Discussion on: How do you wrap your head around observability?

View post

I hadn't thought before about there being a mental model or developing it. I guess our model is around health of a system and how to check on the health, like a doctor or car driver what's to know about a patient / car and get early signs of things going awry and enough evidence of details to figure out the cause - the why.

Some of what I'll mention below will be obvious but I hope it explains how we match a need for transparency of errors and reporting with the tools we have.

We did have a team book club around Observabilty.

In my team and for the org, we have SLAs around uptime. So we want our software to be up and performant. We want New Relic and now Datadog instead to ping us when something is down or irregular so we can investigate.

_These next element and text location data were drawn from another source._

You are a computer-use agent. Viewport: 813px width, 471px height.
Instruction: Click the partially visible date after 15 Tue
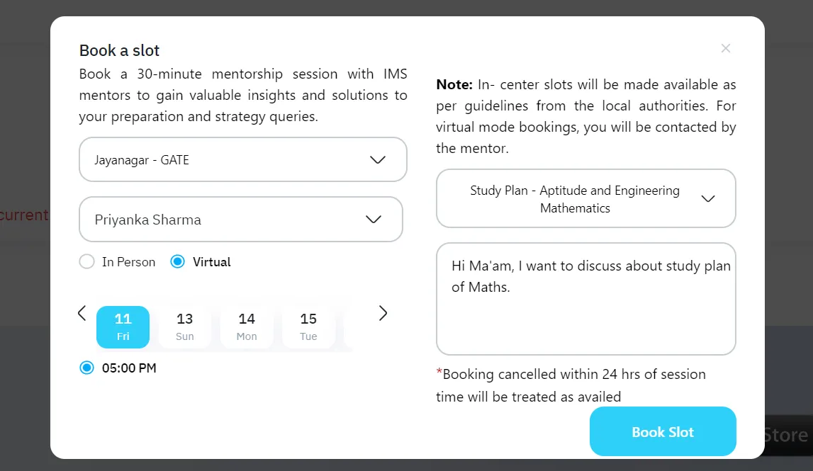[x=348, y=327]
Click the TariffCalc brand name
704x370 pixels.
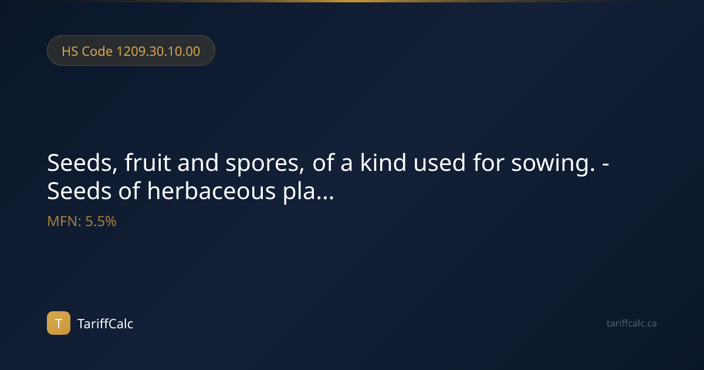tap(106, 324)
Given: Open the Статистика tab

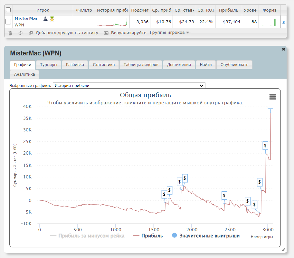Looking at the screenshot, I should [x=104, y=65].
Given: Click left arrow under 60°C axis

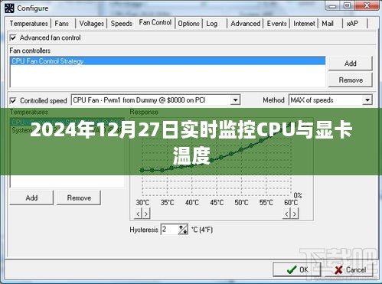Looking at the screenshot, I should pyautogui.click(x=286, y=214).
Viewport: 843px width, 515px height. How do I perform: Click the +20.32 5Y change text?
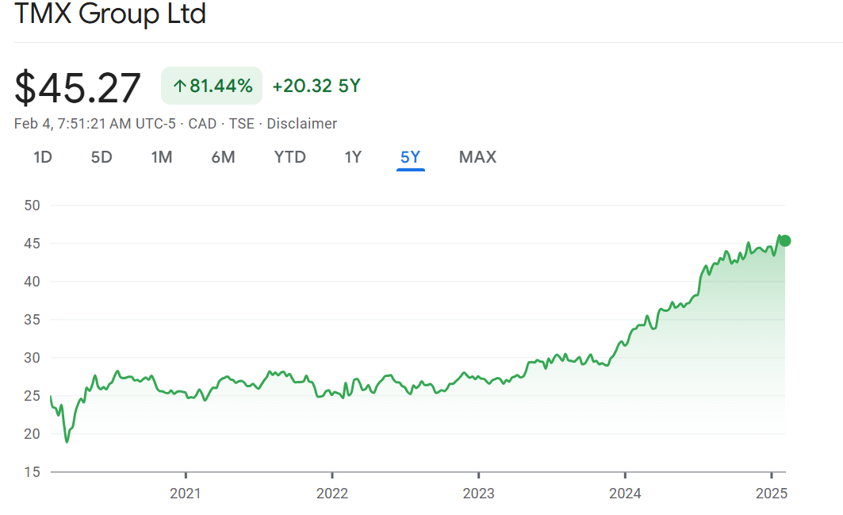pyautogui.click(x=316, y=86)
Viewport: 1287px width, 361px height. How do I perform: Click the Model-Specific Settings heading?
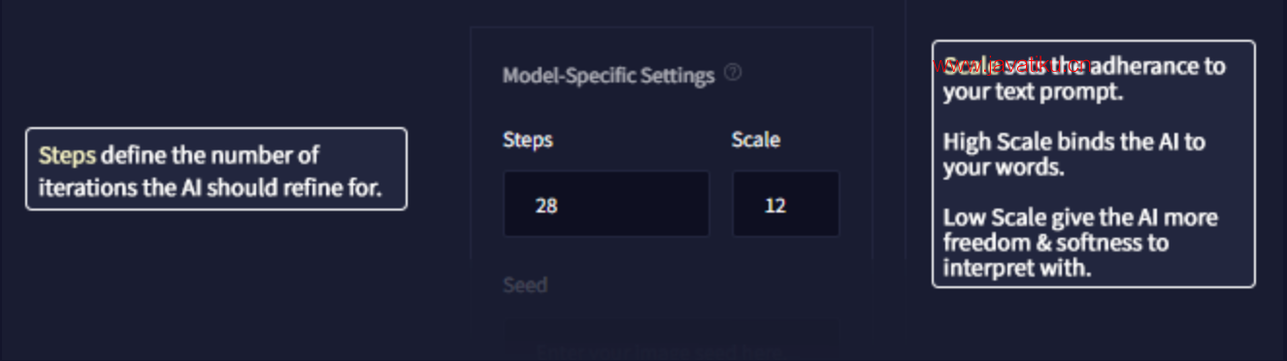[609, 75]
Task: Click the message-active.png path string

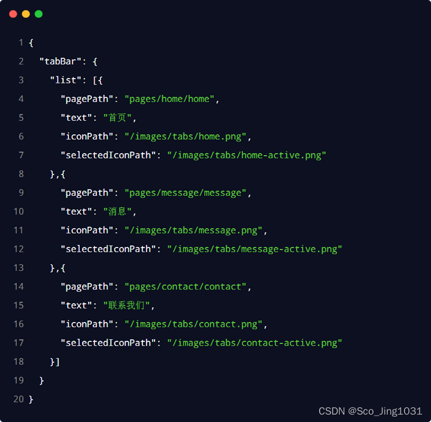Action: pyautogui.click(x=254, y=249)
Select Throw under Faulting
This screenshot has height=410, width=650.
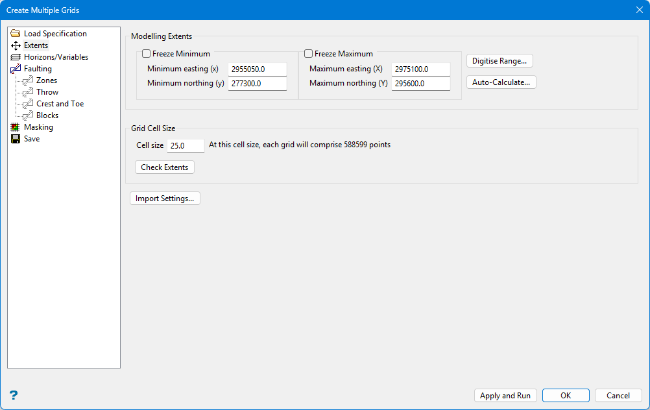point(47,92)
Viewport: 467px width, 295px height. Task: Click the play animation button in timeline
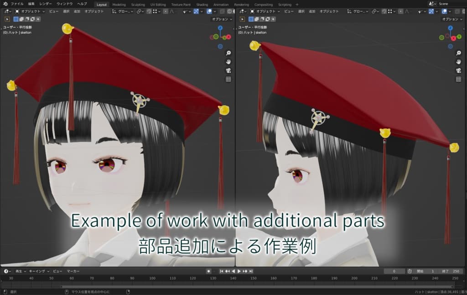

A vague error is useless, so we add layers of monitoring and logging. The server side logs such as from pods or DB or Apache go somewhere that we can inspect by hand (annoying) or ideally view on CloudWatch or Datadog. Then we can search and sort and can build dashboard.

Each of the monitoring tools tells us something about the health of the system.

APM and kubernetes metrics tells us about server side performance and error rates and if servers are restarting.

Synthetic monitoring tells us that a machine can reach our site or endpoint in a timely manner and get a success message. This is typically what we use to page ourselves.

RUM and JS errors are on thing in New Relic but two in Datadog, but we use those to tell us about the experience for all users on the site according to their actual browsers not according to our test that runs every 5 min. We can see pages that are slow or most visited and assets loaded and if any page has an usual amount of JS console errors.

Michael Currin • Feb 19 '21

We also have a need to know if a service is appearing stable in one way but irregular in another.

Like we are setting up anomaly detection to tell us when an error rate exceeds an acceptable threshold.

Or when the number of items on a dead letter queue or queue exceeds a certain amount for a period. Because our system is too slow or not able to recover well when it hits errors or low volume.

Oh that's the other thing. We correlate metrics. So we be detectives and figure out - did the increase in volume correspond to an increase in error rate? Did one cause the other or just coincidence?
Why is it that one synthetic test location or one of the servers is consistently slower than the other? Or one server gets less volume of requests than the others, even though they are all weighted equally?